Render the lines from the first one through the line containing "point(188,83)" as a numbered list, leaving out blank lines.
### Data excerpts ###
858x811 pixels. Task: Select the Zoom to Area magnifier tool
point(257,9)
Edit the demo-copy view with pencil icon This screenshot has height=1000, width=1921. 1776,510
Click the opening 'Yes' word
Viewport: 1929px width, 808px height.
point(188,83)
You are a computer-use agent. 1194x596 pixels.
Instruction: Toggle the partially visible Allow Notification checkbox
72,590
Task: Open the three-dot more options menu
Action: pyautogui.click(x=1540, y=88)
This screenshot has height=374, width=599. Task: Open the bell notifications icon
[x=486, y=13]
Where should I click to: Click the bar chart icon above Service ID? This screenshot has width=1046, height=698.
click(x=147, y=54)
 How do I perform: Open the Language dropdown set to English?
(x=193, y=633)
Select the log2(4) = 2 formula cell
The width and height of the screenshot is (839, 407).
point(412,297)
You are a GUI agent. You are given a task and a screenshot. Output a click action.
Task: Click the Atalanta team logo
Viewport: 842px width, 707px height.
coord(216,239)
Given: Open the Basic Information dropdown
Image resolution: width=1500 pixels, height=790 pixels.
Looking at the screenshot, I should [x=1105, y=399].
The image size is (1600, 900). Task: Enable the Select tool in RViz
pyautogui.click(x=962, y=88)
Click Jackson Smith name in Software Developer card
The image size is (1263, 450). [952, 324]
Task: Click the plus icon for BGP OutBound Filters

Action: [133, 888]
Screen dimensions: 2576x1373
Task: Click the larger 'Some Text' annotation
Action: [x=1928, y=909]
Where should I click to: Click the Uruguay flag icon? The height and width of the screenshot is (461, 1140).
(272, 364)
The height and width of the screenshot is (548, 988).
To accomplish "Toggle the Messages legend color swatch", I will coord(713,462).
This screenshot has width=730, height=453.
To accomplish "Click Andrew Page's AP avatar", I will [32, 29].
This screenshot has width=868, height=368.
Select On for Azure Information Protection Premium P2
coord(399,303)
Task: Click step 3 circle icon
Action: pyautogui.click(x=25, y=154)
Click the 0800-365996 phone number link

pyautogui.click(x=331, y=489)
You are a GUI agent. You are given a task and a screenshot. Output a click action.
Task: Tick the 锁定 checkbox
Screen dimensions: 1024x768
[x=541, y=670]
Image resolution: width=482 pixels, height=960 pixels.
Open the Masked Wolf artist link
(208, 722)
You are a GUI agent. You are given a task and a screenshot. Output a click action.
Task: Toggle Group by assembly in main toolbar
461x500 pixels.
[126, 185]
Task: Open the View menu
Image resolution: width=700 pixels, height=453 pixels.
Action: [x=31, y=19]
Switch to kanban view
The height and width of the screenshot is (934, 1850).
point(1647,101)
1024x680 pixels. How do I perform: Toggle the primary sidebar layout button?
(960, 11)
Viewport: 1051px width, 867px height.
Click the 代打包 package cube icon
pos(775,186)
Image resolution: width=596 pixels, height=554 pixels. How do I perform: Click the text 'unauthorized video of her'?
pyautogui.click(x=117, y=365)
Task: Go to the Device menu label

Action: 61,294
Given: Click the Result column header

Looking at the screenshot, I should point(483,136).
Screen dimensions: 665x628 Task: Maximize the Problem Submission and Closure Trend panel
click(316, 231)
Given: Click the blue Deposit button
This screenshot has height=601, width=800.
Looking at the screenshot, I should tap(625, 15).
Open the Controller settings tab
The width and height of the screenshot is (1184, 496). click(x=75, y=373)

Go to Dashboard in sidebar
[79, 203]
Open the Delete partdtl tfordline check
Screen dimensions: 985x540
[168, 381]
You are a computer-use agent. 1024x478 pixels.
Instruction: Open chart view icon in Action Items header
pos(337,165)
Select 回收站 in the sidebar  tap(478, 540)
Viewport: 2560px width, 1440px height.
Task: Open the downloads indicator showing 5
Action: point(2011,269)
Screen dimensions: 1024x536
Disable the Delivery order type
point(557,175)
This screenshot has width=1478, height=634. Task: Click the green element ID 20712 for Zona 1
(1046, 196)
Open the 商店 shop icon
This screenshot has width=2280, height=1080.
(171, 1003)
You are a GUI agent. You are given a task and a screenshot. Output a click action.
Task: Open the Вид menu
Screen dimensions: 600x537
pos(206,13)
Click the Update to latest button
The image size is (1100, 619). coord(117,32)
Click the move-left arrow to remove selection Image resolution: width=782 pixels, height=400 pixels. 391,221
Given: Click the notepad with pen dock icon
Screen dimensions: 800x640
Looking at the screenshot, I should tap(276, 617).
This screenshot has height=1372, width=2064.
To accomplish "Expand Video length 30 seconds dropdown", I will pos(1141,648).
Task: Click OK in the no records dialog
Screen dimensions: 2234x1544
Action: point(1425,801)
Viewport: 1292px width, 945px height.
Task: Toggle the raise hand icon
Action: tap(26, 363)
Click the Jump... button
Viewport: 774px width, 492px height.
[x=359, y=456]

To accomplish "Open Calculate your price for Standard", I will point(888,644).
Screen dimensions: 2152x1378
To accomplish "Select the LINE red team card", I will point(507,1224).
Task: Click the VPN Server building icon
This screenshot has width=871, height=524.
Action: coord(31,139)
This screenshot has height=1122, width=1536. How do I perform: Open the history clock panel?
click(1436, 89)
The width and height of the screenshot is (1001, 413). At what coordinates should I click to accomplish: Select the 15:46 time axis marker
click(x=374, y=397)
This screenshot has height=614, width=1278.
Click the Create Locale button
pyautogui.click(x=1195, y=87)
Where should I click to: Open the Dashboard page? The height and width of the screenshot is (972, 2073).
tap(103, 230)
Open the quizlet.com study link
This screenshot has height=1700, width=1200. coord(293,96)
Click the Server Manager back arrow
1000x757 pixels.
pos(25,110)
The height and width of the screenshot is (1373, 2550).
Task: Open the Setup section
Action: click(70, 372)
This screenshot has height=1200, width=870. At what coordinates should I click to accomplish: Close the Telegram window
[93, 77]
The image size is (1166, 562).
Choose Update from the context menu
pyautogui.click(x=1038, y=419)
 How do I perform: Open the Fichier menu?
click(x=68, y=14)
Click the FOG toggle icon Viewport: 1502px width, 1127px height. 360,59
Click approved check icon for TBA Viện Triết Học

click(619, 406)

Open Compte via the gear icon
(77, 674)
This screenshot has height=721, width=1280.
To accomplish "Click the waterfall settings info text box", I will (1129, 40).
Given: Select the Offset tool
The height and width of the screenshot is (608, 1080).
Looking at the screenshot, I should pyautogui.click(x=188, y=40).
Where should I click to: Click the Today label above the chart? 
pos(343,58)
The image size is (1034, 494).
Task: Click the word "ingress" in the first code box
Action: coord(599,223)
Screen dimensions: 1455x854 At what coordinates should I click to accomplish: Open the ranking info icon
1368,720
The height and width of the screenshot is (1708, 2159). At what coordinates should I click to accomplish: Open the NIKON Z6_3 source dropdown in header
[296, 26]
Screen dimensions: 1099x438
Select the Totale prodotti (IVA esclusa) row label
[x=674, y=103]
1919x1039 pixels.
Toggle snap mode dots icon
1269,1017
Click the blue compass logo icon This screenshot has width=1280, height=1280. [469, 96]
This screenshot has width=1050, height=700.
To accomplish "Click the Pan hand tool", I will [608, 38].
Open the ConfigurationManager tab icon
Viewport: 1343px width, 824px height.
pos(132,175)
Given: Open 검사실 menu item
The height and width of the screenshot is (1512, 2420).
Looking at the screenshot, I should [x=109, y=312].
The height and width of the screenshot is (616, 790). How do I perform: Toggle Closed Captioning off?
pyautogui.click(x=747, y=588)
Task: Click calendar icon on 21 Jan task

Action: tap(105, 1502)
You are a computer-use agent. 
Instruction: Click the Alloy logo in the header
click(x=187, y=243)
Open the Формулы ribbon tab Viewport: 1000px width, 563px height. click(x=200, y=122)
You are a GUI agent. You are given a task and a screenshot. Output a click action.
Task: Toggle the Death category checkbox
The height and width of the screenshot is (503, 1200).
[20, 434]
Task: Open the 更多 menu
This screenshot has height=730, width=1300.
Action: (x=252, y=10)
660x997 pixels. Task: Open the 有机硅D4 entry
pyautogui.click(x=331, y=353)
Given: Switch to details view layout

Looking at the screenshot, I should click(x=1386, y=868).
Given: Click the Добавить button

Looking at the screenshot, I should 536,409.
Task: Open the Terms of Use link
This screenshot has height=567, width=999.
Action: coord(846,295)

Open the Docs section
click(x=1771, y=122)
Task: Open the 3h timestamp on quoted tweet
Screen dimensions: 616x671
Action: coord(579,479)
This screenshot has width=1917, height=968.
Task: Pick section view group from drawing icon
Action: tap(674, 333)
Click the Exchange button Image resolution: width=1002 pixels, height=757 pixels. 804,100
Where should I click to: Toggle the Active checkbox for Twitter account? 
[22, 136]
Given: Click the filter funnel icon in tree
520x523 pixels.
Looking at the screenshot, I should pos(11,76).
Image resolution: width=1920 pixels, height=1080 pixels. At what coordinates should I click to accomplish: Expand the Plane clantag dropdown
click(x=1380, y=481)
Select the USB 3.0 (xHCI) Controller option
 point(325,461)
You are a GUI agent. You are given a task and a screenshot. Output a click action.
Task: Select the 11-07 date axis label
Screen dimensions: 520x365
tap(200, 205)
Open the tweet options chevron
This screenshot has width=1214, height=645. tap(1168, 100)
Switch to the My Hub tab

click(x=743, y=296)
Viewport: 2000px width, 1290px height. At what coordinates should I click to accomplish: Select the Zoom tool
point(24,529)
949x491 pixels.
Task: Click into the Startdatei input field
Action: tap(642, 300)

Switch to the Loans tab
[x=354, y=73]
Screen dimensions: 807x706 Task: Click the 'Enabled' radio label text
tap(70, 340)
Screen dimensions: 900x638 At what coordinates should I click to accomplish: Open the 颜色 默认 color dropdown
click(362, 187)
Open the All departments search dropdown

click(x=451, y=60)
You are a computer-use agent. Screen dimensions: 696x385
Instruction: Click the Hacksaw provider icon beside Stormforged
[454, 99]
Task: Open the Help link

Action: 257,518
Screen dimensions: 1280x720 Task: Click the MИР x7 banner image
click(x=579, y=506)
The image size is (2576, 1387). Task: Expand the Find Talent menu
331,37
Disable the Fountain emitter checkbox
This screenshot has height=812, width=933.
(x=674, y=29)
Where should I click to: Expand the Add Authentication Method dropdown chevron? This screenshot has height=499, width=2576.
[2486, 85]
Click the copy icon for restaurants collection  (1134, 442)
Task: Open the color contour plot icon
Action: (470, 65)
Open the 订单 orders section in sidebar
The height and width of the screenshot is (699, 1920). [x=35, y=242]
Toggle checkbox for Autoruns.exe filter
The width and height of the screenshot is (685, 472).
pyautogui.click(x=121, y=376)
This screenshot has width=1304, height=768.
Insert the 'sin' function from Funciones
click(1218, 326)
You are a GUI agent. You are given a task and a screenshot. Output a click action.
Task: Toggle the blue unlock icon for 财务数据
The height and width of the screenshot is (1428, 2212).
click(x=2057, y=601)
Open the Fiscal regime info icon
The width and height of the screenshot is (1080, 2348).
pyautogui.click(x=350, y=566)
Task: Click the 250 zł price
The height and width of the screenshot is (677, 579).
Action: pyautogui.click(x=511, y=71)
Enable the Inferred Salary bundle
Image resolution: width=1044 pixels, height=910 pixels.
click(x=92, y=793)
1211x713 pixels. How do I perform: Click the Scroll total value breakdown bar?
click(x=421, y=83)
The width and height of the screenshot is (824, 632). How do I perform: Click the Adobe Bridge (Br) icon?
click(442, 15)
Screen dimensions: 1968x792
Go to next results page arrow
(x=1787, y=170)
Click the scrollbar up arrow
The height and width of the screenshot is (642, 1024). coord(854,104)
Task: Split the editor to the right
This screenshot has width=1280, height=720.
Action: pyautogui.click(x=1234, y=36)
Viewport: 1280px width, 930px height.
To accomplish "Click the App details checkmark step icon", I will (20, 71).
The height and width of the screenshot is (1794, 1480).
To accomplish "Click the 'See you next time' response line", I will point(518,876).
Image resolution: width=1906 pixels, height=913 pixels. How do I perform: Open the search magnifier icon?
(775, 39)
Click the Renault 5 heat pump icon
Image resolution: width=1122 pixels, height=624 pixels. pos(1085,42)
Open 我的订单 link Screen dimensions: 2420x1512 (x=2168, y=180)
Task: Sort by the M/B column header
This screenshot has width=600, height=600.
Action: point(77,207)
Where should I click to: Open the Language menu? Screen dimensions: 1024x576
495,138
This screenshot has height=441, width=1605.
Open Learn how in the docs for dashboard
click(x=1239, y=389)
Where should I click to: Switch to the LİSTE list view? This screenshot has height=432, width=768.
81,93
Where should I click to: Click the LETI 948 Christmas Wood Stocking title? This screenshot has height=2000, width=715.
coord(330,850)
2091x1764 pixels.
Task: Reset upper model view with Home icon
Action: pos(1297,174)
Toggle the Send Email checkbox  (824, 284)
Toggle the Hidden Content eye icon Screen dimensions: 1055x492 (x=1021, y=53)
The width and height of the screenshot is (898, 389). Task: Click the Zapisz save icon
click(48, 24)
###
> [Full response]
1. 858x811 pixels. Task: Select the Zoom to Area magnifier tool
2. point(257,9)
3. Edit the demo-copy view with pencil icon This screenshot has height=1000, width=1921. 1776,510
4. Click the opening 'Yes' word
5. Viewport: 1929px width, 808px height.
6. point(188,83)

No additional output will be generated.